For a successful hot filtration the solution must pass through the filter paper and filter funnel into the collection flask as quickly as possible so that cooling and crystallization do not occur. The following points should be noted:

• Always use a fluted filter paper.
• Always use a 'stemless' glass filter funnel because cooling and thus crystallization may occur in the funnel stem causing a blockage.
• Always heat the filter funnel and filter paper, either by pre-heating them in an oven or by using boiling solvent in the collecting flask (Fig. 13.1).
• If filtration is rapid, keep the filter cone 'topped up' with the hot solution being filtered, since this keeps the filter cone and filter funnel hot. If you allow the filter cone to empty of liquid, cooling and crystallization may occur.
• When attempting a hot filtration with a mixed-solvent system, always ensure that the 'ideal' solvent ratio has not been reached, i.e. there is not enough of the poor solvent to cause immediate precipitation as a result of slight cooling during the hot filtration. The solvent ratio can be adjusted to the 'ideal' ratio for maximum recovery, after filtration and before cooling (Box 13.4).

Fig. 13.1 Filtration of a hot solution.

Cooling
Rapid cooling in an ice-water bath ('crash-crystallization') usually produces small crystals occluded with mother-liquor, whereas slow cooling by allowing the collection flask to stand on the laboratory bench often produces large well-defined crystals. Remember to:

• cover the top of the collection flask with a watch- or clock-glass to prevent solvent evaporation and entry of dust into the flask: do not use rubber bungs or corks since they may be pulled into the flask as it cools;
• clamp the flask in place, if you use an ice-water bath, otherwise it may fall over as the ice melts and the volume of water increases;
• make sure that the solution is cold, even after slow cooling, so that maximum precipitation of the solid occurs.
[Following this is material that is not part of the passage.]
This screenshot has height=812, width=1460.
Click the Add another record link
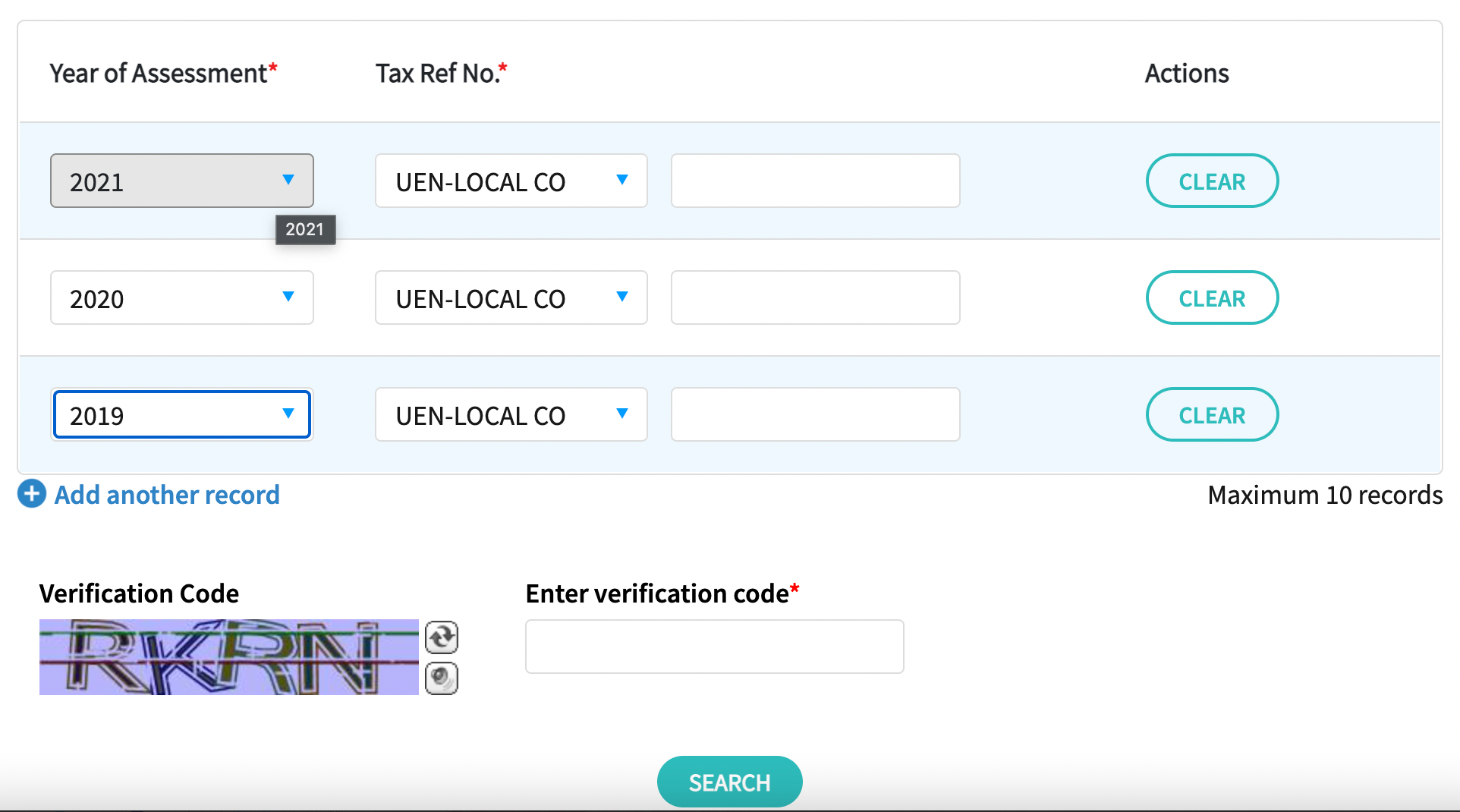pyautogui.click(x=167, y=495)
If no crystals appear on cooling, you will have formed a supersaturated solution and, to induce precipitation of the solute, you must provide sites for nucleation and crystal growth. This can be achieved by either seeding the solution by adding a few crystals ('dust') of the crude compound or scratching the inside of the flask at the surface of the liquid, using a Pyrex^® glass rod (Fig. 13.2).

Fig. 13.2 'Scratching': (a) right; (b) right; (c) wrong.

Collection of the crystals
You should collect the purified crystals by suction filtration by the procedure described in Box 5.2. Remember to transfer the crystals from the collecting flask to the filter using a little of the filtrate: do not use fresh solvent. The filtrate is a saturated solution of the compound being recrystallized and cannot dissolve any more solute, but fresh solvent will dissolve some of your product resulting in an inefficient recrystallization process.

Drying
The purified compound should be dried by the appropriate method. If you do not know the melting point of your compound, you should always carry out a test by placing a small amount on a watch-glass in the oven, before committing the bulk of your chemical.

Detailed procedures for single-solvent and mixed-solvent recrystallizations are shown in Box 13.3 and Box 13.4 respectively and the modifications necessary for the use of other solvent systems can be worked out from the information in Table 13.2.